駐英中国大使Liu Xiaoming氏が先日、ロンドンのシンクタンク、国際戦略研究所(IISS)で「新時代の中国外交」について講演し、質疑に応じた。大使は、欧米主導ではない新たな世界秩序を求めていく中国の外交メッセージを世界に向けて明確に示した。

「新時代」を提唱する理由について、同大使は(1)習近平という新たな国家指導者を迎えた(2)中国は世界第2の経済大国となり、貿易量でアメリカと肩を並べた(3)新興・途上国の国内総生産(GDP)が初めて世界の半分を超えたことを挙げた。

中国が求める世界について(1)平和で発展する世界(2)開かれた協力的な世界(3)多様で協調的な世界だと指摘した。

「平和で発展する世界」の中で、「民族分離主義者」「宗教過激主義者」を危険因子に掲げた。これはチベットや新疆ウイグル両自治区での抗議活動や新興宗教の台頭を指し、「平和」のための「弾圧」を正当化しているように聞こえた。

「開かれた協力的な世界」では、中国の輸出を妨げる保護貿易主義への懸念を示すとともに、中国が欧州では初めてアイスランドと自由貿易協定(FTA)を結んだ成果をアピールした。

中国の外交方針はアメリカ、欧州、中国の三極(G3)の中で、米欧を分断することだ。中国は欧州債務危機でギリシャやポルトガルなどを支援し、EU(欧州連合)の要、ドイツとの経済協力を強化している。

「多様で協調的な世界」で、中国は「それぞれの国にはそれぞれ適した行き方がある」とし、これまで欧米が主導してきた世界秩序を新興・途上国に押し付けることへの強い反対を表明した。

「新時代」の表明はトウ小平の有名な外交方針「韜光養晦(とうこうようかい、時が来るまで力を蓄えて待つ)」の転換を意味しているのだろうか。大使の講演は、中国が新たな世界秩序を主導すると宣言しているように聞こえた。

■中国の外交チェスボード

では、どのような手段で中国が求める世界を構築するのか。

大使は「カーター政権で国家安全保障問題担当大統領補佐官を務めたブレジンスキー氏は、ユーラシア大陸はアメリカにとって重要な地政学上のチェスボードだと言った。中国の外交チェスボードはユーラシア大陸を越える」と野心的に述べた。

大使によると、最近の電話会談で、アメリカのオバマ大統領と習近平国家主席が新しい米中関係で合意した。
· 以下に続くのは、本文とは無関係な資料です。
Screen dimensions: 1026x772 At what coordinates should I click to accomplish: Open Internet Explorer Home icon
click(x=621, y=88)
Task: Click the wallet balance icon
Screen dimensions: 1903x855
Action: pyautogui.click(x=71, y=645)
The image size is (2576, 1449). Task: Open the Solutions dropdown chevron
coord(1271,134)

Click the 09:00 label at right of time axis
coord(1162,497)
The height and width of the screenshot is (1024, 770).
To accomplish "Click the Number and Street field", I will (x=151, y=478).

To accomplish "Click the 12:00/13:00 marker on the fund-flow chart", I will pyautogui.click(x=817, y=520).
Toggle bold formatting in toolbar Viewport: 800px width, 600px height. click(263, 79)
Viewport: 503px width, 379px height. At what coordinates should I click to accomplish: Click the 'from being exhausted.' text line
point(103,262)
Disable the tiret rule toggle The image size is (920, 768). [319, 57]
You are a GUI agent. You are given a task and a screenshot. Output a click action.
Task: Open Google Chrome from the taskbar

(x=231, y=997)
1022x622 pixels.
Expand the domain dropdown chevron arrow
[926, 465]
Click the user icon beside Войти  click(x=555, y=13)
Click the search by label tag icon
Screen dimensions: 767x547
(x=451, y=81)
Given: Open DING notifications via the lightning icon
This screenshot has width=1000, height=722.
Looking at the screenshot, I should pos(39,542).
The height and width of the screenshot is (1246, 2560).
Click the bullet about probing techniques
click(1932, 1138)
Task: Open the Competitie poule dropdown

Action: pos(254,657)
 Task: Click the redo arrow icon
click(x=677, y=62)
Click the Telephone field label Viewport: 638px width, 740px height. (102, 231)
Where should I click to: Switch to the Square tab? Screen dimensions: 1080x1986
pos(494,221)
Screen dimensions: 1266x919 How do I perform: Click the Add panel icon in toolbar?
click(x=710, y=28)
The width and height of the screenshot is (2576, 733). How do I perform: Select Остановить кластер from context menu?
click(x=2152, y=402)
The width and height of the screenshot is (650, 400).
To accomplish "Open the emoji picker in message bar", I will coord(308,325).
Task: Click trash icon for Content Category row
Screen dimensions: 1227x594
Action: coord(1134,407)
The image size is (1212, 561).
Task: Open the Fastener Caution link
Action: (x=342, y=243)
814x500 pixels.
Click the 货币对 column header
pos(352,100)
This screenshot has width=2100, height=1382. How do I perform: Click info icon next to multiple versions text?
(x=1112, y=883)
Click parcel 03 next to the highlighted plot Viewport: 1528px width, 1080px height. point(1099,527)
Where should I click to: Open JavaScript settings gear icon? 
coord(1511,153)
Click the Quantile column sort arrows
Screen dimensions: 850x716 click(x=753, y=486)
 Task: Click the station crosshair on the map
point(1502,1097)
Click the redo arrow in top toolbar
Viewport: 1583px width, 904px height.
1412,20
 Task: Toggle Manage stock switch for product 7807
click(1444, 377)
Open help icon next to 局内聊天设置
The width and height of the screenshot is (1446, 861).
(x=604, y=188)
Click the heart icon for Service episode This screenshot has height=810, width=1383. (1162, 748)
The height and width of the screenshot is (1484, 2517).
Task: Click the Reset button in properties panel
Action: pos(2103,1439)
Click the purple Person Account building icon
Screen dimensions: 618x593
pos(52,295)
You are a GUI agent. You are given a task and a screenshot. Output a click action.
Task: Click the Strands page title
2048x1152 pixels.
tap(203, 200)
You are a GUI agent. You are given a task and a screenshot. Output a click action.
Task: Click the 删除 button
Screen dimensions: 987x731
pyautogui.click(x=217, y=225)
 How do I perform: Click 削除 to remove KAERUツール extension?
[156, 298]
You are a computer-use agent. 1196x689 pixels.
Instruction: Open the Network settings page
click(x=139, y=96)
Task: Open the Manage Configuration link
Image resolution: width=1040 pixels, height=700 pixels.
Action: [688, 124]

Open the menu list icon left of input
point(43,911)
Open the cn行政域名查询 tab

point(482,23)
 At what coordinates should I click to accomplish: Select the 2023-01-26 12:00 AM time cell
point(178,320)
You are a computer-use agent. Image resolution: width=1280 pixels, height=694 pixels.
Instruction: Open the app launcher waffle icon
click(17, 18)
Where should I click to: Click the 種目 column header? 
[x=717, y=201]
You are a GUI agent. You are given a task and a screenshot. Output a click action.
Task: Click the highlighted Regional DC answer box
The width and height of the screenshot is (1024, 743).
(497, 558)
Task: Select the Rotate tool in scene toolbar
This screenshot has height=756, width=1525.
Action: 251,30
中国はEUとの関係を強化し、現在、新しい機関の設立を協議しているという。

中国の近隣諸国との貿易は、対EU貿易、対米貿易を合わせたより大きくなった。中国はアジア地域の協力について活発な役割を担っていくと大使は宣言した。

■尖閣問題

その一方で、近隣諸国との領有権争いを認め、「中国は法的な権利と利益について妥協しない」「核心的利益を犠牲にしない」と断言。質疑応答で、領有権争いについて「国際機関ではなく2国間で協議する」と強調した。

国際機関で協議を始めれば、フィリピンや日本にしたように貿易量を減らすなどの嫌がらせをしたり、海軍や国家海洋局などの公船を使って露骨な揺さぶりをかけたりすることはできないからだ。

「2国間で協議する」というのは、中国にとって都合の良い言い訳である。場所を特定しなかったものの、大使が、領有権争いについて「核心的利益」という言葉を使ったことには注意を要する。

中国は「核心的利益」という言葉の使用をチベット、台湾問題から南シナ海、そして沖縄県の尖閣諸島がある東シナ海に広げてきている。東シナ海は中国の版図だと表明したのも同然である。

尖閣諸島国有化をめぐって中国で日本車や日本レストランが破壊されたことについて、「パトリオティズムとナショナリズムを峻別すべきだ。日中間の歴史を振り返るとき、国有化は傷に塩をすり込む行為だった。中国人の抗議活動は自然の発露だ」と擁護しつつ、「その感情を法に基づいて訴えるのがパトリオティズムだ」と定義した。

中国の行動は「パトリオティズム」だから正当化され、日本の尖閣諸島国有化は「ナショナリズム」だと言わんばかりだった。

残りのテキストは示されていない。